[Edu-sig] Brainstorming about January

Kirby Urner urnerk at qwest.net
Sat Dec 11 08:20:49 CET 2004


OK, so I'm supposedly on stage at OGI come January, doing a gig for Saturday
Academy.  I need to brainstorm content.  What better place than edu-sig.
Because it's a Python course.  Math through programming.

Here's the blurb:

===
Math & Programming: From Chaos to Python

Explore topics in mathematics by writing and modifying programs in a
contemporary computer language.

A goal of this class is to help you gain proficiency as a programmer, while
delving into number theory, group theory, chaos and fractals, cryptography,
3D graphics and more. A primary tool will be Python, an object oriented,
uncluttered, general purpose language.  For contrast and mind expansion, the
J language will also be introduced.

Instructor: Kirby Urner, with a BA in philosophy from Princeton University ,
is a computer programmer and educator. He has developed computer literacy
products for McGraw-Hill and is a former high school mathematics teacher.
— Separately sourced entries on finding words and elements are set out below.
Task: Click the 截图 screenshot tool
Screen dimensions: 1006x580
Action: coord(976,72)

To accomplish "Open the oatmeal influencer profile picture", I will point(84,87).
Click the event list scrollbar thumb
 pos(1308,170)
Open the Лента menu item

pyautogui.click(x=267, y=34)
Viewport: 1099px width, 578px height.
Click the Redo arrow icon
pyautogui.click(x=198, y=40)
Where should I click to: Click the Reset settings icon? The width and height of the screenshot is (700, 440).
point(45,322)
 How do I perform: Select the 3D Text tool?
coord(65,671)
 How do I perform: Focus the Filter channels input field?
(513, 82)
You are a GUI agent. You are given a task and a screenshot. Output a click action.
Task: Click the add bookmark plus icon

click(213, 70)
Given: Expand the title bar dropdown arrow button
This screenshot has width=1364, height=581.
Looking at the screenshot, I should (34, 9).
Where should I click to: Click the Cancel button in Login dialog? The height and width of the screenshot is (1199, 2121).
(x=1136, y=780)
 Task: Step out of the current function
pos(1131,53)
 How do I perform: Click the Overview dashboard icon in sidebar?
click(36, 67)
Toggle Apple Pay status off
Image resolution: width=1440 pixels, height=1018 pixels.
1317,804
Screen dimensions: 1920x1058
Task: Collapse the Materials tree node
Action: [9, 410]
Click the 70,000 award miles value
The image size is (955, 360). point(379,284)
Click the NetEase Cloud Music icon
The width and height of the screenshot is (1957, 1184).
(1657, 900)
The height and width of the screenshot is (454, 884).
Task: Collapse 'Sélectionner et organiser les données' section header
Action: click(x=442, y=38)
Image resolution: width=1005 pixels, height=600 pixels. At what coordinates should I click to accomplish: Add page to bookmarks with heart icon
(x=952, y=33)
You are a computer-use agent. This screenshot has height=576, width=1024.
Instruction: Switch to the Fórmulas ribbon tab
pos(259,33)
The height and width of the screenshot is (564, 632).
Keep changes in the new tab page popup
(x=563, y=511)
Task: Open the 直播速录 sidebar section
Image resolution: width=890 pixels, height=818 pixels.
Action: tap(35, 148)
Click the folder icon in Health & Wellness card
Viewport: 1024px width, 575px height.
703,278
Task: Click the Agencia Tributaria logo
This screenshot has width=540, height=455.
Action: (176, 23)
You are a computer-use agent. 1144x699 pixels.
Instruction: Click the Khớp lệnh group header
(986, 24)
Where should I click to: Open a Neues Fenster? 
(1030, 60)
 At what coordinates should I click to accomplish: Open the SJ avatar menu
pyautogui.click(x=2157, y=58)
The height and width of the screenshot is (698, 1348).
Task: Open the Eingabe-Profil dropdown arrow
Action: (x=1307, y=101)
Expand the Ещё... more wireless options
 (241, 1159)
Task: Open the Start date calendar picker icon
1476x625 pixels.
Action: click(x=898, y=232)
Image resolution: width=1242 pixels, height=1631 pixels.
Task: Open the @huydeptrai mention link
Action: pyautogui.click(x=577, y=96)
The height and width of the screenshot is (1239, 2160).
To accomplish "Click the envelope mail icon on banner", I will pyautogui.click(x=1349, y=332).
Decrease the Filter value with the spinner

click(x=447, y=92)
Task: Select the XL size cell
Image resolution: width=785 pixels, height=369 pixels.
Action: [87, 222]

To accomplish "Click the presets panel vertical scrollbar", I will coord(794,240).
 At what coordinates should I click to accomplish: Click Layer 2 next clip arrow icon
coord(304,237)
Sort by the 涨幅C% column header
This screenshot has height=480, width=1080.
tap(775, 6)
Context: http://tinyurl.com/62mlb
===

Currently, my intention is to start out with Euclid's Algorithm for the GCD.
I have the following reasons in mind:

(1) Knuth hypes it in 'Art of Computer Programming' as basic basic, and core
to the whole idea of "algorithm"

(2) Guido gave us a very simple version of it:

        def gcd(a,b):
            while b:
              a,b = b,a%b
            return a

That's almost the "hello world" of Python, one could say (does something
more meaningful too).

(3) The GCD is a core concept in number theory, as it creates a basis for
"relatively prime," in turn the basis for totient and totatives.  We need
these later concepts to play with tiny groups, easy to grasp and appreciate
(the "microbes" of group theory).

However, I think the best way to understand the GCD is using visual or
tactile metaphors:  we have two lengths of wall and want to find the biggest
brick that will tile both seamlessly.  If one brick tiles the other, we're
done.  If not, there's a remainder, which, broken off, becomes a smaller
brick relative to the second largest to begin with -- and so on in a
recursive convergence to 1 or some bigger number.

My eventual goal is to explain RSA.  A message has a finite orbit in a
finite group, where powering is the operation.  Power it a few times, and
it's encrypted.  Power it a secret number more times, and you're back to
square one.  To get the secret, you need the prime factors of N, which is
public. But huge composites with only two prime factors are hard to crack.
We don't have an algorithm that's very successful or efficient against
those.  So RSA is strong, very strong.

The course is not all group and number theory though.  I plan to get really
into polyhedra with Povray, as per my usual.  This is where I get to use the
Bucky stuff, which is secure and complete at this level -- just some models
with easy relationships, great background and training if your future career
plans include anything like graphic design.

Feedback welcome.  I may take it off list to an opt-in newsletter, later,
when it comes time to report back on how these plans are actually
field-testing.  Given the PSF grant fell through, the actual course
materials will likely stay closed source and proprietary for awhile, to give
Saturday Academy something to run with on a more exclusive basis.  If
enrollment builds, we'll know it's camera-ready, and release it more widely.